RECORDS SHOWN:
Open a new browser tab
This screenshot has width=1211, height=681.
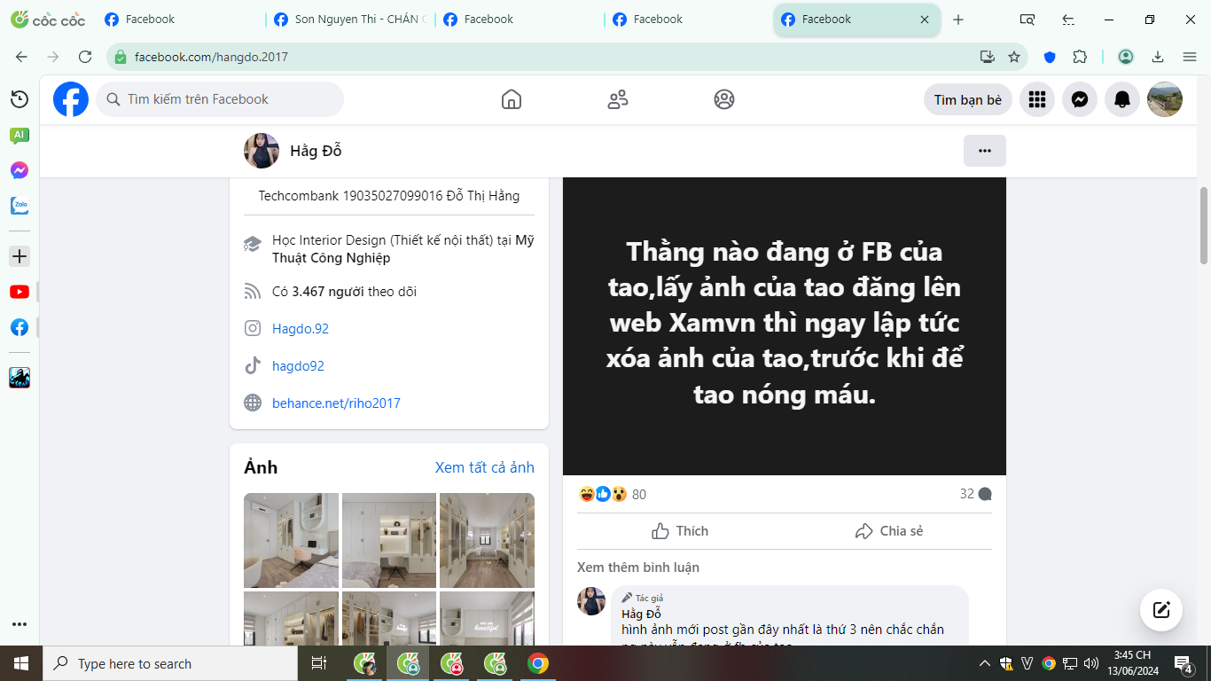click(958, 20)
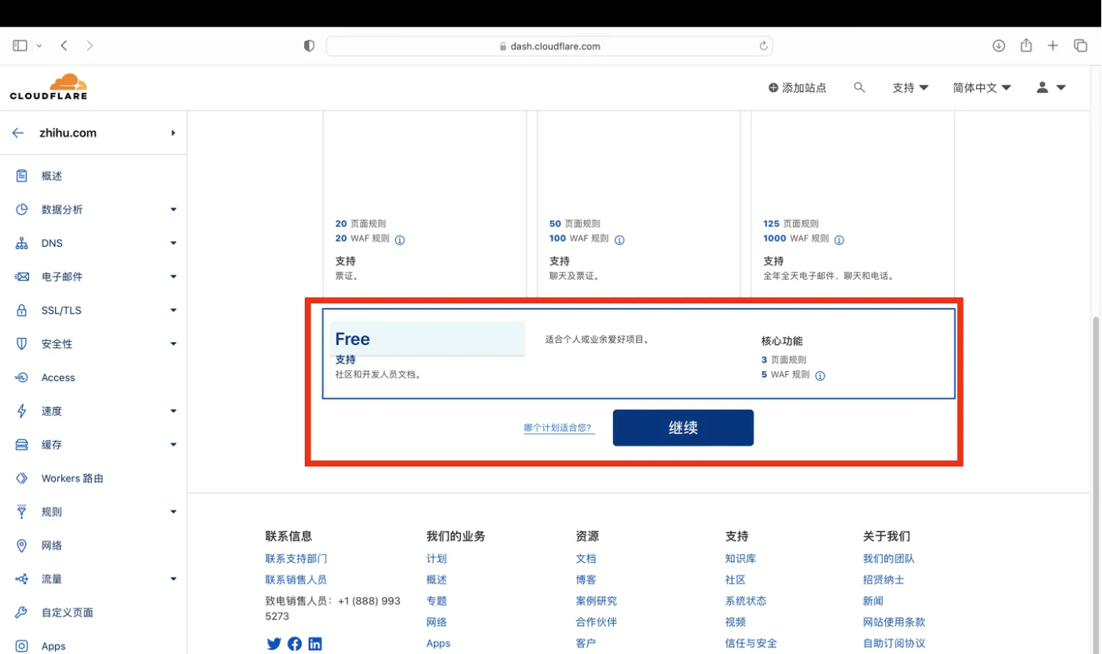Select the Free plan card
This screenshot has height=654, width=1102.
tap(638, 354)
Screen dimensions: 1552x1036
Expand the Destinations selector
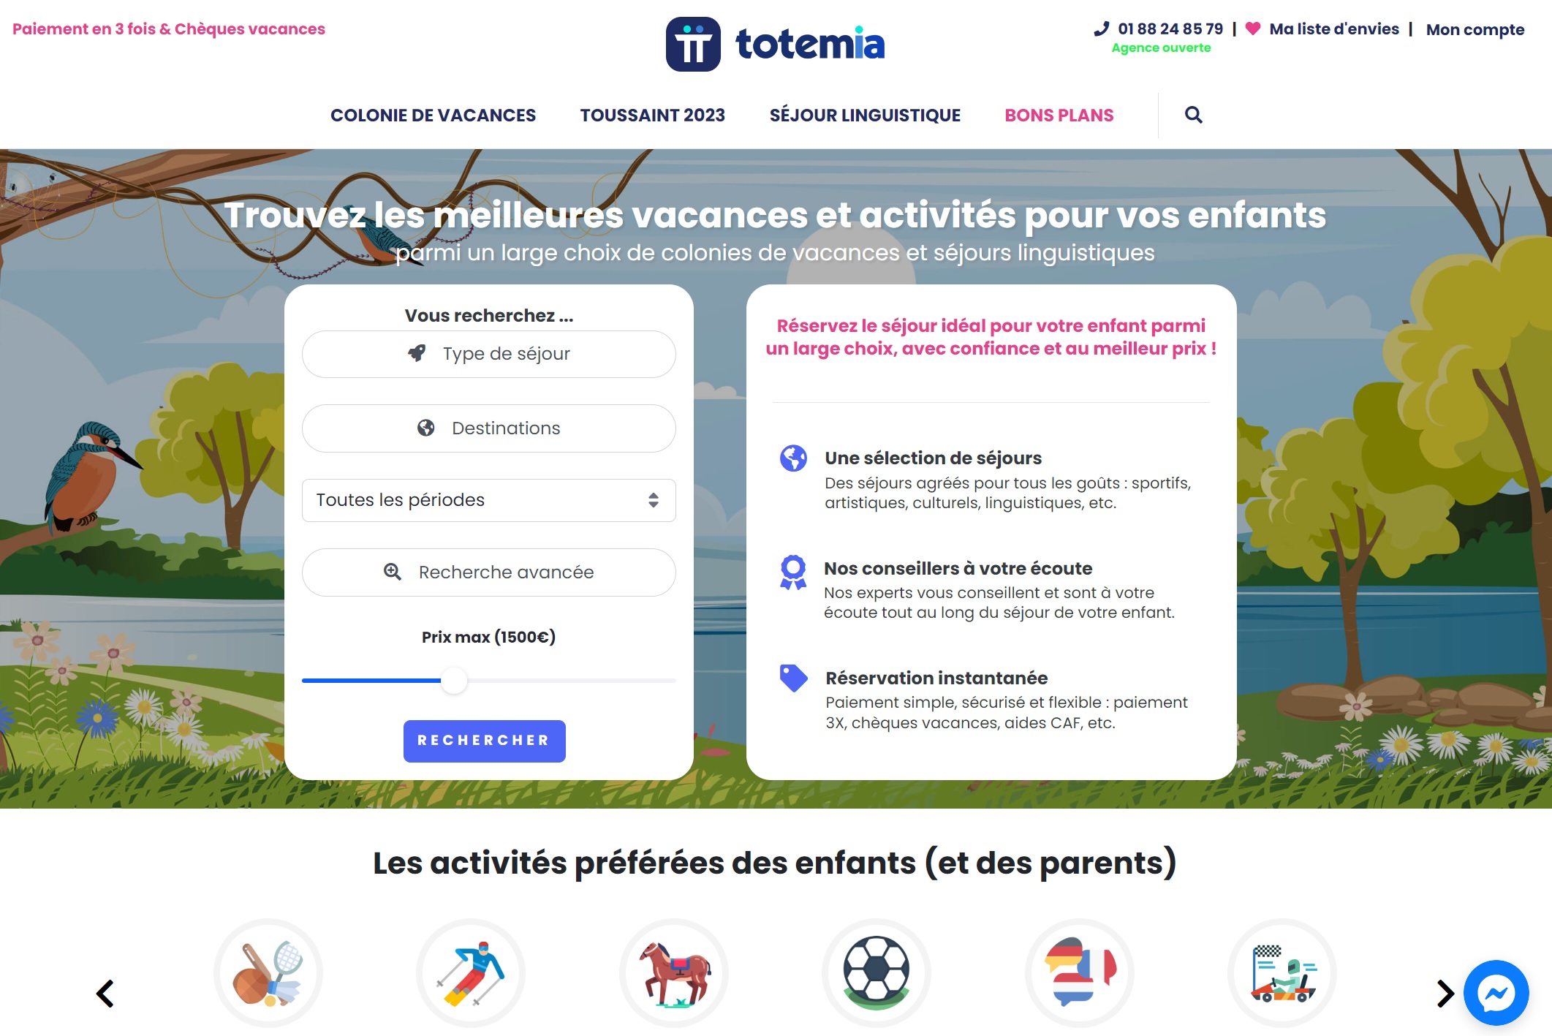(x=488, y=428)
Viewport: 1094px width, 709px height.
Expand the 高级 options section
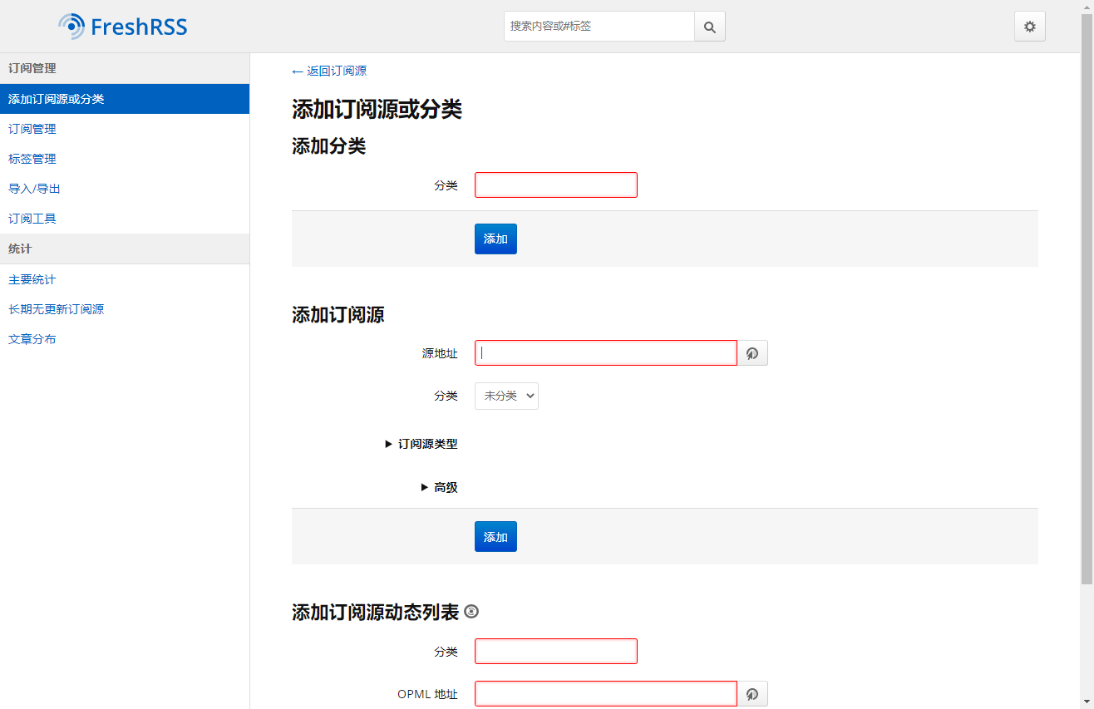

ASSIGNMENT: Give the listing again word for word, without its images.

EXPECTED ANSWER:
Open a new browser tab
This screenshot has width=1211, height=681.
click(958, 20)
Select the Free plan card
This screenshot has height=654, width=1102.
tap(638, 354)
Screen dimensions: 1552x1036
Expand the Destinations selector
(x=488, y=428)
Viewport: 1094px width, 709px height.
Expand the 高级 options section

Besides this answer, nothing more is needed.